Large Language Models for Large-Scale, Rigorous Qualitative Analysis in Applied Health Services Research
Sasha Ronaghi, Emma-Louise Aveling, Maria Levis, Rachel Lauren Ross, Emily Alsentzer, Sara Singer
TL;DR
This study addresses the challenge of conducting rigorous qualitative analysis in large-scale, multi-site health-services research by introducing a model- and task-agnostic framework for human–LLM collaboration. The authors demonstrate two LLM-assisted tasks within the iPATH diabetes-care program: (i) generating comparative, domain-focused feedback for Federally Qualified Health Centers and (ii) deductive coding to refine a practice-transformation intervention, using retrieval-augmented generation and embedding-based retrieval to manage large transcript datasets.
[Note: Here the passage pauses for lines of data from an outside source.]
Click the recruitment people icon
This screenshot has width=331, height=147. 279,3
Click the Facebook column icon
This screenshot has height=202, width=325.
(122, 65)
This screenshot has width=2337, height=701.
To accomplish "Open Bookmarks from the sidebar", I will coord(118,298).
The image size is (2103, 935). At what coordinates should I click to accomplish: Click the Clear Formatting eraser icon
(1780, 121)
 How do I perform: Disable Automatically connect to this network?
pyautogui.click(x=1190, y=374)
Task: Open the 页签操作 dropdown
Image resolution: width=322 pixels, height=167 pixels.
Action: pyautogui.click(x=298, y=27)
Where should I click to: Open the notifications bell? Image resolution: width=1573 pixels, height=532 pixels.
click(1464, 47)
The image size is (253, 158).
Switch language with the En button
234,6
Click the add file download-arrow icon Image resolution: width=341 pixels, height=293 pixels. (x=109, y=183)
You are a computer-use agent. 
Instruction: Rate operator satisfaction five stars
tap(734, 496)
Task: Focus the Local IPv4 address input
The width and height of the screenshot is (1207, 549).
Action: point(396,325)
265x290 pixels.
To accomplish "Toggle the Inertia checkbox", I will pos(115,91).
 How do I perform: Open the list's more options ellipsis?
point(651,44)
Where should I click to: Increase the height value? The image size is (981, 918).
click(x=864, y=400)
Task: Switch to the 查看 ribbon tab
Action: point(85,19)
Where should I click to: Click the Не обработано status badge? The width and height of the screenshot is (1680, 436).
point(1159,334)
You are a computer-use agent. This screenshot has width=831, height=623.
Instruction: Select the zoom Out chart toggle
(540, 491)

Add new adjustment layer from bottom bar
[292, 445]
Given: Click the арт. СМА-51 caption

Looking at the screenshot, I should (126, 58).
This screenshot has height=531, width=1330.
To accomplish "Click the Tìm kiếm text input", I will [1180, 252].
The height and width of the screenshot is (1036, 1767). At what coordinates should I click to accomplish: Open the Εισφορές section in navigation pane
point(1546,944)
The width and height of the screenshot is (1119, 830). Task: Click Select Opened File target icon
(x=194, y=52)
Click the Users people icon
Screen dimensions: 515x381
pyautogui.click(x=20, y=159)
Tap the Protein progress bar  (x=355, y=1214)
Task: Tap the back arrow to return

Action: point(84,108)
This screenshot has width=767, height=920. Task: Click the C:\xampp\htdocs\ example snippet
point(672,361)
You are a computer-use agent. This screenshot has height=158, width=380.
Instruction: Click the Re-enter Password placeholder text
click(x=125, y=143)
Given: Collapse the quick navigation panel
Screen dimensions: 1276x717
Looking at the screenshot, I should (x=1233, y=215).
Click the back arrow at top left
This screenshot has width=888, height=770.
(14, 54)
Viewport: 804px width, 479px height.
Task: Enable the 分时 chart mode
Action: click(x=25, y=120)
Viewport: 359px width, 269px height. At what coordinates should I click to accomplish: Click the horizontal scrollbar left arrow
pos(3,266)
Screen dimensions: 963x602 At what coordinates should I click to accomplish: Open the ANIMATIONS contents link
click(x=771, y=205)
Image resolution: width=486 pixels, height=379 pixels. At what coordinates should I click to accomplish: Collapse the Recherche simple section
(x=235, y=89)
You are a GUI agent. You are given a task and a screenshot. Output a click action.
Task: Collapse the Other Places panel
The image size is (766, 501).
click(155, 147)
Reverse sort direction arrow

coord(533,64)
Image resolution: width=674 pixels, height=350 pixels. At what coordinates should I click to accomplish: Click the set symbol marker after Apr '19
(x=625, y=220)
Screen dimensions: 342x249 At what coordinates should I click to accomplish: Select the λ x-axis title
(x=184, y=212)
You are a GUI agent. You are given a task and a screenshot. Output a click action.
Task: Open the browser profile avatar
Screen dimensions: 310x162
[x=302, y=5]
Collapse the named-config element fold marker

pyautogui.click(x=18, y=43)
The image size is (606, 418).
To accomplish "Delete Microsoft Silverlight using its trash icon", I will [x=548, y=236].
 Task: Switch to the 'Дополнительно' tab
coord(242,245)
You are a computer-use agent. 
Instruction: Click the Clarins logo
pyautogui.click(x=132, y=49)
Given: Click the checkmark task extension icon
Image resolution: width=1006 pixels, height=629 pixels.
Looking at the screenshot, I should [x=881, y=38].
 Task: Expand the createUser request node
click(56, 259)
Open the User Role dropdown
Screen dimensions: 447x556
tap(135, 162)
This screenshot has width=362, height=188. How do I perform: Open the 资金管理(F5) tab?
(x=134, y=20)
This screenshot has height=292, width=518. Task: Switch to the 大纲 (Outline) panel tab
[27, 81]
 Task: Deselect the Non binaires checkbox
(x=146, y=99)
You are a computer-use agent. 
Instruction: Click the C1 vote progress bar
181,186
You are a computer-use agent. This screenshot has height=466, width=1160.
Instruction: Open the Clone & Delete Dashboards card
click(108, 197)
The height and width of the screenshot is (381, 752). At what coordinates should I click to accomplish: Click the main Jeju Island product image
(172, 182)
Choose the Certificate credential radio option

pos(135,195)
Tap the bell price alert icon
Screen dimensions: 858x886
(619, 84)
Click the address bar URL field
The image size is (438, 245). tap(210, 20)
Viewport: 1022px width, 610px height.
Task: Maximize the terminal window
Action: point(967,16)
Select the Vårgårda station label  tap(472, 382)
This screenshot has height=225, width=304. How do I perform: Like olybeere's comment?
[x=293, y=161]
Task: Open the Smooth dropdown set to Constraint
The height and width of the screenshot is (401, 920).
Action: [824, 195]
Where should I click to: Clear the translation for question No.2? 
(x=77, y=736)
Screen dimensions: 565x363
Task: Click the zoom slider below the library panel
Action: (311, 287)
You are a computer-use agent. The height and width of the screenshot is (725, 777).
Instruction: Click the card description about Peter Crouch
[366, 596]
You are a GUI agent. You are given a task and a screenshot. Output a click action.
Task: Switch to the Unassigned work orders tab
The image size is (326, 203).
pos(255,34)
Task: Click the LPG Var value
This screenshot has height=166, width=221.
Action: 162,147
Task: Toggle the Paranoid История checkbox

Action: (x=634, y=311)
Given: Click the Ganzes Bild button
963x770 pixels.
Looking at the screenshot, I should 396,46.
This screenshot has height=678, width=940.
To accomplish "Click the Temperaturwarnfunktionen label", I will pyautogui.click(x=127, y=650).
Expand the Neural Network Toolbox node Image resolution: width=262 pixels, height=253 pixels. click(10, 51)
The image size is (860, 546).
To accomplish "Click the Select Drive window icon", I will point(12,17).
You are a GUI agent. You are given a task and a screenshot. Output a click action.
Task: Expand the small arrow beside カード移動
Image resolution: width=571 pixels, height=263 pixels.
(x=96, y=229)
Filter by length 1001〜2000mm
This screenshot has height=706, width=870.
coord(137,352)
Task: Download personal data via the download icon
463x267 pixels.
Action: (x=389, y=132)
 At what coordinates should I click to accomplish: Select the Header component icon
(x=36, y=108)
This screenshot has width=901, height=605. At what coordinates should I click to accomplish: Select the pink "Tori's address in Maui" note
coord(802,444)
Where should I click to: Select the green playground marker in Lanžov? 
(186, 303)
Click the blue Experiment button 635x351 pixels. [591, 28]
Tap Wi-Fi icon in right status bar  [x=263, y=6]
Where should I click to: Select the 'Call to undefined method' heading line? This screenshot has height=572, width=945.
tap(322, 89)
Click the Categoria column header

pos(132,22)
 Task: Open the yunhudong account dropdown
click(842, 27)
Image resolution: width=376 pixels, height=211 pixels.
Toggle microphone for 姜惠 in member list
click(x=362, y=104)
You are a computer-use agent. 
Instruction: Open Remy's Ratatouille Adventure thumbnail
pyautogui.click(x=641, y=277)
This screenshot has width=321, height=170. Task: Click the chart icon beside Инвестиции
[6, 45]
The results show that LLMs can organize data and accelerate analysis while researchers retain interpretive control and grounding in the data, though careful validation is required to preserve depth and context. The work provides actionable guidance for integrating LLMs into qualitative health-services research, highlighting both efficiency gains and the need for rigorous oversight to maintain rigor, transparency, and data integrity, with implications for scaling intervention design and practice improvement in diabetes care at FQHCs.
Abstract
Large language models (LLMs) show promise for improving the efficiency of qualitative analysis in large, multi-site health-services research. Yet methodological guidance for LLM integration into qualitative analysis and evidence of their impact on real-world research methods and outcomes remain limited. We developed a model- and task-agnostic framework for designing human-LLM qualitative analysis methods to support diverse analytic aims. Within a multi-site study of diabetes care at Federally Qualified Health Centers (FQHCs), we leveraged the framework to implement human-LLM methods for (1) qualitative synthesis of researcher-generated summaries to produce comparative feedback reports and (2) deductive coding of 167 interview transcripts to refine a practice-transformation intervention. LLM assistance enabled timely feedback to practitioners and the incorporation of large-scale qualitative data to inform theory and practice changes. This work demonstrates how LLMs can be integrated into applied health-services research to enhance efficiency while preserving rigor, offering guidance for continued innovation with LLMs in qualitative research.